By Bethany Blankley | The Center Square
Gov. Greg Abbott directed the Texas Education Agency to create rules mandating enhanced safety standards for public schools in response to the mass shooting at Robb Elementary School in Uvalde that left 19 children and two teachers dead.
“In the wake of this devastating crime, we must redouble our efforts to ensure that our schools provide a safe and secure environment for the children of Texas,” Abbott wrote TEA Commissioner Mike Morath in a letter directing him to take more action. “You should immediately prepare additional rules to ensure that existing school facilities are also held to heightened safety standards. We must do everything possible to protect children and safeguard our schools.”
The governor directed TEA to instruct school districts to identify actions they can take prior to the start of the new school year that will make their campuses more secure, to conduct weekly inspections of exterior doors to verify they are secure during school hours, and to develop strategies to encourage school districts to increase the presence of trained law enforcement officers and school marshals on campuses.
In 2019, the state legislature passed Senate Bill 11, which the governor signed into law. It required the TEA to adopt rules to ensure that building standards for school district facilities were safe and secure. It also required TEA to review and amend the rules by Sept. 1, 2022.
While the TEA adopted rules creating standards for school districts to follow when new facilities were built, it didn’t adopt rules to ensure that existing school facilities were held to heightened safety standards.
There “is still more work to be done,” Abbott said.
He directed the TEA to “immediately prepare additional rules to ensure that existing school facilities are also held to heightened safety standards.”
He told Morath, “Your task is to provide ways to make schools safer.” He also directed him to determine the cost for school districts to comply with heightened safety standards for existing facilities.
The announcement came after Abbott issued a disaster declaration for the city of Uvalde to accelerate all available state and local resources to assist the community. He also authorized an initial $5 million to create a long-term Family Resiliency Center in Uvalde County to provide a range of community services, including access to critical mental health resources.

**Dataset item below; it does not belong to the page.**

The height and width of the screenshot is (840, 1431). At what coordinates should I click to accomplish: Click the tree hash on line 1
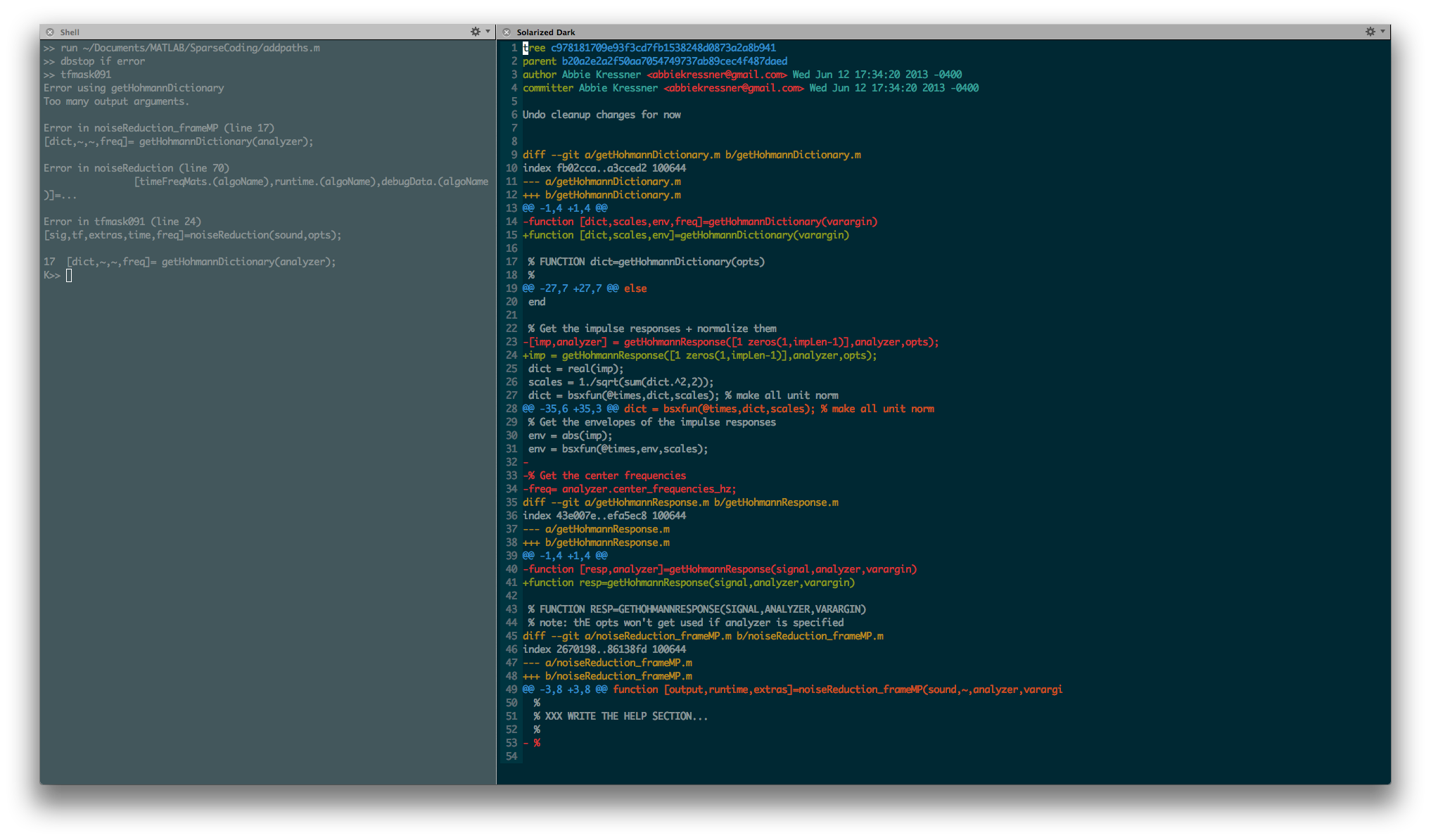tap(663, 48)
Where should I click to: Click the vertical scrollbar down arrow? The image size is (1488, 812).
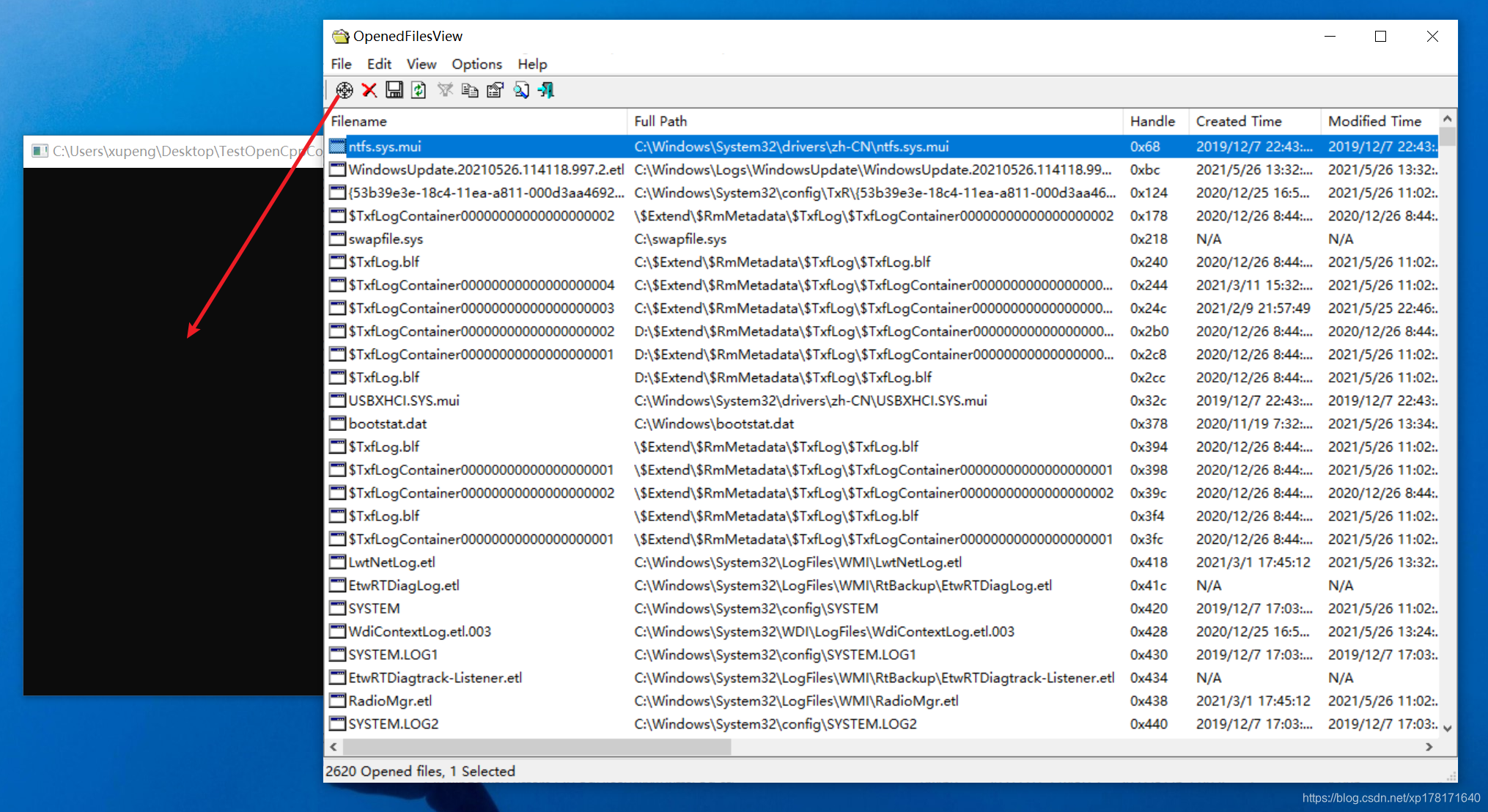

Abbott requested legislative leaders to create special legislative committees to develop recommendations on school safety, mental health, social media, police training, and firearm safety among other issues. He also directed the Texas School Safety Center to immediately begin conducting comprehensive school safety reviews of all public schools in Texas.
The TxSSC, among other things, provides school law enforcement training and behavioral threat assessments to Texas public schools.
Texas “must work beyond writing words on paper,” ensure laws are being followed, and “a culture of constant vigilance is engrained in every campus and in every school district employee across the state,” Abbott said.
In 2019, the legislature passed a bill that Abbott signed into law giving the TxSSC expanded authority to audit EOPs. If a school district fails to submit an EOP, the law stipulates that it must hold a meeting to notify the public of its noncompliance. If it doesn’t, the TEA can take over school leadership.
Abbott said he was working with the TEA “to hold accountable any ISD that is not in compliance with these standards.”